Place value and integers
The place value of a digit depends on its column: ones, tens, hundreds, thousands, etc., to the left; tenths, hundredths, thousandths to the right of the decimal point.
To compare positive integers: compare digits left to right. The number with more digits is larger (3142 > 999).
For negative integers: closer to zero is larger (−2 > −7). On a number line, left = smaller, right = larger.
Comparing decimals
Line up the decimal points. Compare digit-by-digit from the left.

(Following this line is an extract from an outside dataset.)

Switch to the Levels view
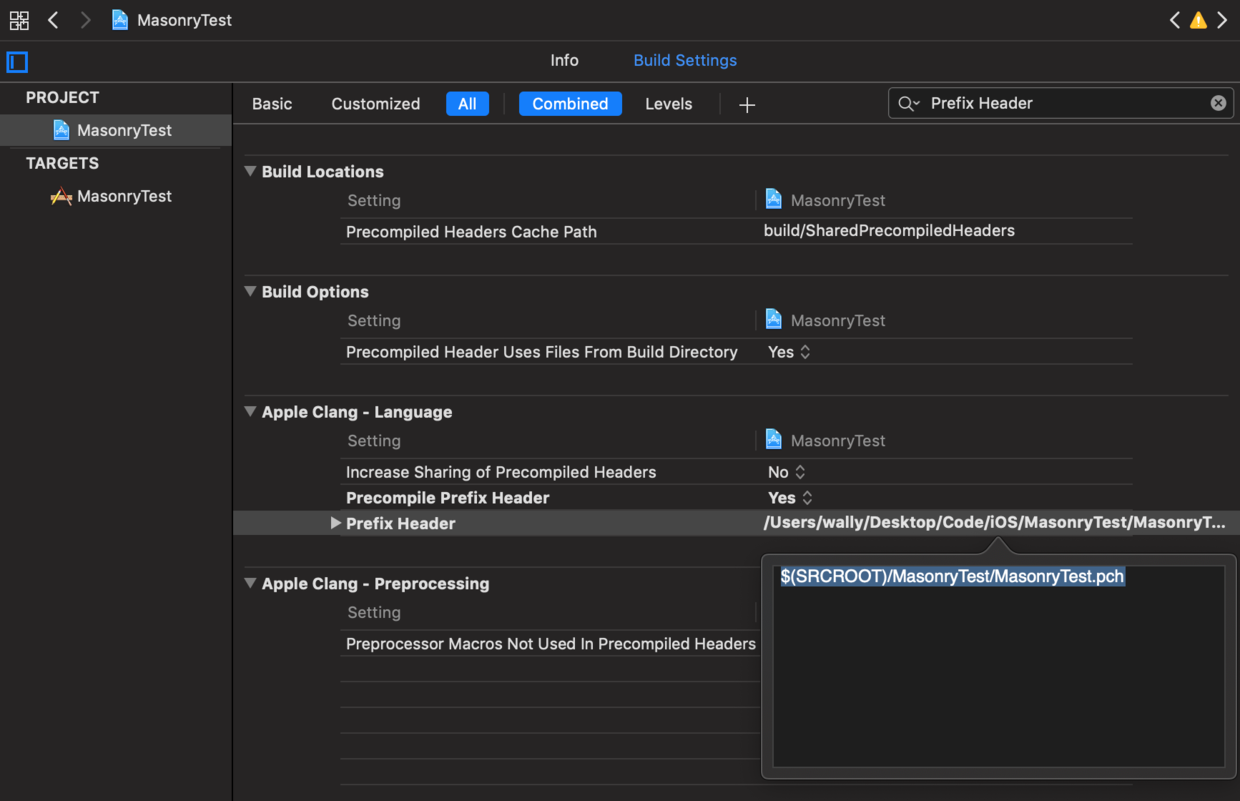Image resolution: width=1240 pixels, height=801 pixels. coord(668,104)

Example: order 0.6, 0.06, 0.066, 0.066 from smallest to largest.
- 0.06 (tenths digit 0)
- 0.066 (tenths 0, hundredths 6, thousandths 6)
- 0.6 (tenths 6)
Trick: write each number with the same number of decimal places by adding trailing zeros: 0.600, 0.060, 0.066. Now compare them as if they were integers (600, 60, 66).
Comparing fractions
Three reliable methods:
Method 1 — Common denominator. Convert each fraction to the same denominator; compare numerators.
- Compare 3/8 and 5/12. LCD = 24. → 9/24 and 10/24. So 5/12 > 3/8.
Method 2 — Convert to decimals. Useful with calculator, careful for non-calculator.
- 3/8 = 0.375; 5/12 = 0.4167. So 5/12 > 3/8.
Method 3 — Cross-multiply. Compare a/b and c/d → compare a × d and b × c.
- 3 × 12 = 36; 5 × 8 = 40. Since 40 > 36, 5/12 > 3/8.
Mixed forms
OCR will mix integers, decimals, fractions, and negative numbers in one ordering question. Convert everything to decimals (or all to fractions with a common denominator). Be careful with negatives.
Example: order −1/2, −0.6, 0, 1/3, 0.4 from smallest.
- Decimals: −0.5, −0.6, 0, 0.333, 0.4.
- Sorted: −0.6 < −1/2 < 0 < 1/3 < 0.4.
OCR mark scheme conventions
- Order from smallest = ascending. Order from largest = descending.
- B1 for the correct order, often with M1 for shown working (e.g. converting to common form).
⚠Common mistakes
- Treating decimals like integers without aligning decimal points.
- Reversing the negative-number rule (thinking −7 > −2).
- Confusing 0.6 with 0.06 (different magnitudes).
- Mis-converting fractions to a common denominator.